Commonwealth v. Niemetz

Decision Date26 November 1980
PartiesCOMMONWEALTH of Pennsylvania v. Albert NIEMETZ, Appellant.
CourtPennsylvania Superior Court

Argued Nov. 12, 1979. [Copyrighted Material Omitted]

Vincent R. Baginski, Pittsburgh, for appellant.

Kemal Mericli, Asst. Dist. Atty., Pittsburgh, for Commonwealth appellee.

Before PRICE CAVANAUGH and WATKINS, JJ.

PRICE, Judge:

Appellant Albert Niemetz, appeals from the judgment of sentence imposed after a jury convicted him of rape, [1] involuntary deviate sexual intercourse, [2] indecent assault, [3] and corruption of minors. [4] Post-trial motions for a new trial and in arrest of judgment were denied and appellant was sentenced to a term of imprisonment of from seven and one-half to fifteen years.

Appellant raises several contentions on appeal. Initially, appellant argues that the lower court erred by denying both his motion to quash the information and his demurrer. [5] Appellant further contends that he was denied due process of law as a result of various evidentiary rulings. First, appellant argues that the trial judge erroneously permitted the victim to testify concerning occurrences of rape and other similar activities specified in the information without identifying the dates of such occurrences. Second, appellant contends that it was error to admit evidence of any sexual conduct occurring beyond the pertinent period of limitation. Last, appellant asserts that he was denied due process by the trial court's refusal to permit cross-examination of the victim concerning whether he was or was not circumcised. Finding no merit in these contentions, we affirm the judgment of sentence.

Perceived in the light most favorable to the Commonwealth, see Commonwealth v. Lee, 460 Pa. 374, 333 A.2d 773 (1975); Commonwealth v. Irvin, 260 Pa.Super. 122, 393 A.2d 1042 (1978), the following was adduced at trial. Bonnie Jean Wilmot, the victim herein, was appellant's stepdaughter. Only eighteen years of age at the time of trial, Ms. Wilmot nonetheless related a long and sordid narrative of her childhood. Her testimony revealed that she first met appellant when she was between five and six years old and in the first grade.
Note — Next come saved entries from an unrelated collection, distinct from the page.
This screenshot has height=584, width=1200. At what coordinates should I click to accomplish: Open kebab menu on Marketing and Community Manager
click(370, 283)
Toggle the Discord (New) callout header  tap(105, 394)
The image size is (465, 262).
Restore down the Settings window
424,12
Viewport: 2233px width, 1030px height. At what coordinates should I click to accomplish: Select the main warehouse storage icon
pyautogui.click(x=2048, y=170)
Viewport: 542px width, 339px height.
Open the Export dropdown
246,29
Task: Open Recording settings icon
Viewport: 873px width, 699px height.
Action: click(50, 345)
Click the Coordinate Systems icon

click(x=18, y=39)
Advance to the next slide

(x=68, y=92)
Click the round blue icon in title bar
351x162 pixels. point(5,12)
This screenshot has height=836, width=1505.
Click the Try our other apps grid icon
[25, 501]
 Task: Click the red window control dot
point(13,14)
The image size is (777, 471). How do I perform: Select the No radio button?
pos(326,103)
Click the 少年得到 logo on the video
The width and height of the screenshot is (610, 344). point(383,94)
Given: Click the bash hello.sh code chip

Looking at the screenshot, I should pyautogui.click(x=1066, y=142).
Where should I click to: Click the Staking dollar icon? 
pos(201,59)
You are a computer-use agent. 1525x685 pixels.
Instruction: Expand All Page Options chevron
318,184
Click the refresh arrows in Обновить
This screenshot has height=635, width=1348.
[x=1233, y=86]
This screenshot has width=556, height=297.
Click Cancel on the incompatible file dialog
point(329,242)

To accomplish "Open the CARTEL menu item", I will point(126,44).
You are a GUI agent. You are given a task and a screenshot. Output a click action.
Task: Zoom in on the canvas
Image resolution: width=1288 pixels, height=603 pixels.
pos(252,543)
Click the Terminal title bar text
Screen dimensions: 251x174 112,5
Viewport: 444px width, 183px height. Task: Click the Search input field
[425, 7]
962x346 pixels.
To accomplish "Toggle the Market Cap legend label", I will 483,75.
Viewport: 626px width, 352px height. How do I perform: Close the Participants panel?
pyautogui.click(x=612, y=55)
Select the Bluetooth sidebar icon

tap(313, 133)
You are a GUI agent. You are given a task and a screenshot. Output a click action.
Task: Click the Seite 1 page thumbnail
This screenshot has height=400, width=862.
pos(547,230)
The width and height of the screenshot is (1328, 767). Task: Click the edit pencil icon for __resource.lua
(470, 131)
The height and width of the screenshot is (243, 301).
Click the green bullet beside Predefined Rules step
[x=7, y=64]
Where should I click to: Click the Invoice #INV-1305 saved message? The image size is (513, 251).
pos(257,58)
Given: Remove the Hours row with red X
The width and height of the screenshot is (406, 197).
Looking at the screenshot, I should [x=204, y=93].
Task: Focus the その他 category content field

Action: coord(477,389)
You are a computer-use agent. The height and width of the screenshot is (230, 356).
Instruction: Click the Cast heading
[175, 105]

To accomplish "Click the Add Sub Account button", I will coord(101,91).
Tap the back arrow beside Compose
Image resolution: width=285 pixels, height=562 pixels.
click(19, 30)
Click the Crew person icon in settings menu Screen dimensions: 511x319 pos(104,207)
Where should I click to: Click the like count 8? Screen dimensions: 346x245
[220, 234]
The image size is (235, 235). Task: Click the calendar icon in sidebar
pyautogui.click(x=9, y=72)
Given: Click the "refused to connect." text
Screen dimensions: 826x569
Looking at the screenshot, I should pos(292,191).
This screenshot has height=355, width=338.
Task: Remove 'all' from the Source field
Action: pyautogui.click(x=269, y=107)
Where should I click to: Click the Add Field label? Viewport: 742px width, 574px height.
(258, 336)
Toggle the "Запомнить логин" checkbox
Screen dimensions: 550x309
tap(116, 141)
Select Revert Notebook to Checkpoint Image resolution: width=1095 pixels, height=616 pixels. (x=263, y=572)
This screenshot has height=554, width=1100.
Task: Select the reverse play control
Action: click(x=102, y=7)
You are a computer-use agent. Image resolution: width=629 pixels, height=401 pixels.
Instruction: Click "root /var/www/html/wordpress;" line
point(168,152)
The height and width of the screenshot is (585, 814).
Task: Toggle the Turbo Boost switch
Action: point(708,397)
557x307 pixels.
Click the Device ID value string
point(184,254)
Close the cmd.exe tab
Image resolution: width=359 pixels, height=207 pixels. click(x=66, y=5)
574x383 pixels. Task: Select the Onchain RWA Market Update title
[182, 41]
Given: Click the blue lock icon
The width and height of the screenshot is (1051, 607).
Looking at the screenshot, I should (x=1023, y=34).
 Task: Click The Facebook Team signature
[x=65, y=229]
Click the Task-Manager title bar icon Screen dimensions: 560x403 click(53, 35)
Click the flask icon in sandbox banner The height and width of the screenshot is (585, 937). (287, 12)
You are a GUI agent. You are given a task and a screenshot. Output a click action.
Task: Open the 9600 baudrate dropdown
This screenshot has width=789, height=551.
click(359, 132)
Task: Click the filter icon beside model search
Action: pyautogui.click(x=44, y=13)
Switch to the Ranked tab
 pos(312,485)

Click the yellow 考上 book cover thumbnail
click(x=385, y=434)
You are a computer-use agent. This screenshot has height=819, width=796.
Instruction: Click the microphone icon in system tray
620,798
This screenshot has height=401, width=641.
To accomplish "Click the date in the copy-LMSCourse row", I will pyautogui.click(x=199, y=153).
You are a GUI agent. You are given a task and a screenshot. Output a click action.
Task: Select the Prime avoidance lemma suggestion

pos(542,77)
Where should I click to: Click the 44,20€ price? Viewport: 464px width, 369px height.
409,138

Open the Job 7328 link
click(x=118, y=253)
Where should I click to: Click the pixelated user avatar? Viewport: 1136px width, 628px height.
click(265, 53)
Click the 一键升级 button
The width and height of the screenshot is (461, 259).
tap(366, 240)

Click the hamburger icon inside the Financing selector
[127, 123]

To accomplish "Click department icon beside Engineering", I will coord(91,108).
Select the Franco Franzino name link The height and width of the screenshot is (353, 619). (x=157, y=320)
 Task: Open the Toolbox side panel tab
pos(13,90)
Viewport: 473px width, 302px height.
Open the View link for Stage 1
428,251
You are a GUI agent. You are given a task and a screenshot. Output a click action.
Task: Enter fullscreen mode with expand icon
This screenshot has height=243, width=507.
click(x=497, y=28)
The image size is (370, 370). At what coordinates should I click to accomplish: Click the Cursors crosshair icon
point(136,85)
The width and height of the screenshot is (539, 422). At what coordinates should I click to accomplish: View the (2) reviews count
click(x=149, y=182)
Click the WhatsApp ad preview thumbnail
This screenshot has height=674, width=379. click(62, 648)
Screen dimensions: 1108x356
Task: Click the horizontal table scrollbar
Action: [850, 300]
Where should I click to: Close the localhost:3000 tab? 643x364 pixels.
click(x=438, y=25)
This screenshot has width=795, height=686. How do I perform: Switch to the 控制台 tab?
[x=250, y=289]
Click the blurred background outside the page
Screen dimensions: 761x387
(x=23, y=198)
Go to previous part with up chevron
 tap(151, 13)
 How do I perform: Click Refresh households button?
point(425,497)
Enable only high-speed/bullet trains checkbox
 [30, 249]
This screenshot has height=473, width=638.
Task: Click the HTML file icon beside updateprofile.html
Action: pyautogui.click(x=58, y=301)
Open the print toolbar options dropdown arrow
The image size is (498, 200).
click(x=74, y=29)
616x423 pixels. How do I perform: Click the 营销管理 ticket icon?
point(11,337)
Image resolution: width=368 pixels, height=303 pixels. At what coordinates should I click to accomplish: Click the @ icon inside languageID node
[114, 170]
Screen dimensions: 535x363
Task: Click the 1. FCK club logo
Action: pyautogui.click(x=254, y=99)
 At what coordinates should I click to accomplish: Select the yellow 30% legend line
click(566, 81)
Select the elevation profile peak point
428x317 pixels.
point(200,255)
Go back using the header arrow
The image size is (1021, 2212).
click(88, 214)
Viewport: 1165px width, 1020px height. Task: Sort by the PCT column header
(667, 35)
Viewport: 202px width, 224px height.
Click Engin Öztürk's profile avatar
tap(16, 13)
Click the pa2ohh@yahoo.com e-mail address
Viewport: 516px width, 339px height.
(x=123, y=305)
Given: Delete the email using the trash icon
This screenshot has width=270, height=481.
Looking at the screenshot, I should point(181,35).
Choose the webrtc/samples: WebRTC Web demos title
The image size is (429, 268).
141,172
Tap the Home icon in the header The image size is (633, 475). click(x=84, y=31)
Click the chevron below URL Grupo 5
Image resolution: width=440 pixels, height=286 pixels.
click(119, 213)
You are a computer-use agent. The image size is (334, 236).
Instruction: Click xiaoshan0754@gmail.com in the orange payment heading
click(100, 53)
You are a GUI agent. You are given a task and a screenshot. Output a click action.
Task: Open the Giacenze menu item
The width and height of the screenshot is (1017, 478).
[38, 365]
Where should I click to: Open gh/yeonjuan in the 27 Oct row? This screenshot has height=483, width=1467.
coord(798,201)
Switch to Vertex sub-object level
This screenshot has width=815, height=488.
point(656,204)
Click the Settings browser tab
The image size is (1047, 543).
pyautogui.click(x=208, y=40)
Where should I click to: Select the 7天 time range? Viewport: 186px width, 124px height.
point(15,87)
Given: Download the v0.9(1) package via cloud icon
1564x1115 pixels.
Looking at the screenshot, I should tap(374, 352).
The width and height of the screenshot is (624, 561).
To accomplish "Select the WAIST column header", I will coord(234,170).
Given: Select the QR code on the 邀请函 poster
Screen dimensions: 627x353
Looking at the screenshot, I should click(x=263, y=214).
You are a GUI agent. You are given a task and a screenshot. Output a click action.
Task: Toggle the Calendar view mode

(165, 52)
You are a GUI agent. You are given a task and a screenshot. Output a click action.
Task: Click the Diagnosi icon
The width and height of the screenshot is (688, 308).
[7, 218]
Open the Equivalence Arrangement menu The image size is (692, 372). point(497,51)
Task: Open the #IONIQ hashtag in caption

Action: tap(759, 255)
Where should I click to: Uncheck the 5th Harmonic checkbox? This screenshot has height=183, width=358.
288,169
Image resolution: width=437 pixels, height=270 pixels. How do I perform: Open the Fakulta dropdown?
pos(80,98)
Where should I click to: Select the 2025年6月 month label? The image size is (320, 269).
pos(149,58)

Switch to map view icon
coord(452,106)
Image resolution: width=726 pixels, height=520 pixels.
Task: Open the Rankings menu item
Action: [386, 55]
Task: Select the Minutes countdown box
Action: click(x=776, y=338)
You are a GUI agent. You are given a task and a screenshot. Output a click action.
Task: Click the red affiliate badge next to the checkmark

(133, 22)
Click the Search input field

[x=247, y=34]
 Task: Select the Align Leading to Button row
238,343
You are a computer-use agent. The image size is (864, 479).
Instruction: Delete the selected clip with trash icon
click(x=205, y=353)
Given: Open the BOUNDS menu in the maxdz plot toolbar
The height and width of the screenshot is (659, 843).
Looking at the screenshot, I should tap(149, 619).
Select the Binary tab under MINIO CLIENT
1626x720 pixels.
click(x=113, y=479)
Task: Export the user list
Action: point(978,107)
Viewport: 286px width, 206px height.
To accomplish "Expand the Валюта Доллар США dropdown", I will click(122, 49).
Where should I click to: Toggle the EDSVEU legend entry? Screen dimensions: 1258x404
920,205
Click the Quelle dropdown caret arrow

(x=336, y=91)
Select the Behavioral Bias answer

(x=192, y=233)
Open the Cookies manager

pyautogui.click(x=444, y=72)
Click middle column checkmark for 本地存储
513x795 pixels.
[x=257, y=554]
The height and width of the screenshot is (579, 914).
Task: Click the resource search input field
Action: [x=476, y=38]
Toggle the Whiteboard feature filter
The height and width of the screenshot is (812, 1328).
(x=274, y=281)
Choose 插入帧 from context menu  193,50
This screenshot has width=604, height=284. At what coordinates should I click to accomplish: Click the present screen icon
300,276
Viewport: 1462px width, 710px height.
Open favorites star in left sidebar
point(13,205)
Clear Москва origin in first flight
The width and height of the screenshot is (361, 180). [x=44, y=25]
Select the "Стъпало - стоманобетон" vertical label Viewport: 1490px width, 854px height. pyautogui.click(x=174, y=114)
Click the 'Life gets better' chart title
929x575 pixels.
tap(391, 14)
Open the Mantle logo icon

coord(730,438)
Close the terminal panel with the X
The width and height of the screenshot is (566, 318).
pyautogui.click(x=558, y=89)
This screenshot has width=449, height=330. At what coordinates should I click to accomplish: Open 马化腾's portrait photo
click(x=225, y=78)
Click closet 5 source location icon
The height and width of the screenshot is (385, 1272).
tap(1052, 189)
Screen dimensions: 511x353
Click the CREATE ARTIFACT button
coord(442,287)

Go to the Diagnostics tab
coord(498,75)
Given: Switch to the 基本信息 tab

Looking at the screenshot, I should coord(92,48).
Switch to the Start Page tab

As a nine year old third grade student she was forced to perform fellatio upon appellant and, as early as the fourth grade, was obliged to submit to sexual intercourse with him. Beatings and threats of violence forced Ms. Wilmot to submit to appellant's advances more frequently and by the time Ms. Wilmot was in the seventh grade, sexual contact with her stepfather became routine. She became pregnant and delivered a baby, Albert Bernard Niemetz, on April 5, 1976, when she was a sixteen year old ninth grader and had a second pregnancy terminated by an abortion on May 14, 1977. Sexually abused by appellant for the last time on or about June 10, 1977, Ms. Wilmot left her home and sought refuge in a rape crisis center on August 27, 1977. As a result of these incidents, appellant was tried and convicted of rape, involuntary deviate sexual intercourse, indecent assault and corruption of minors. [6] This appeal followed.

Initially, appellant contends that the lower court erred in denying both his pretrial application for a rule to quash and his application to quash the information. We disagree.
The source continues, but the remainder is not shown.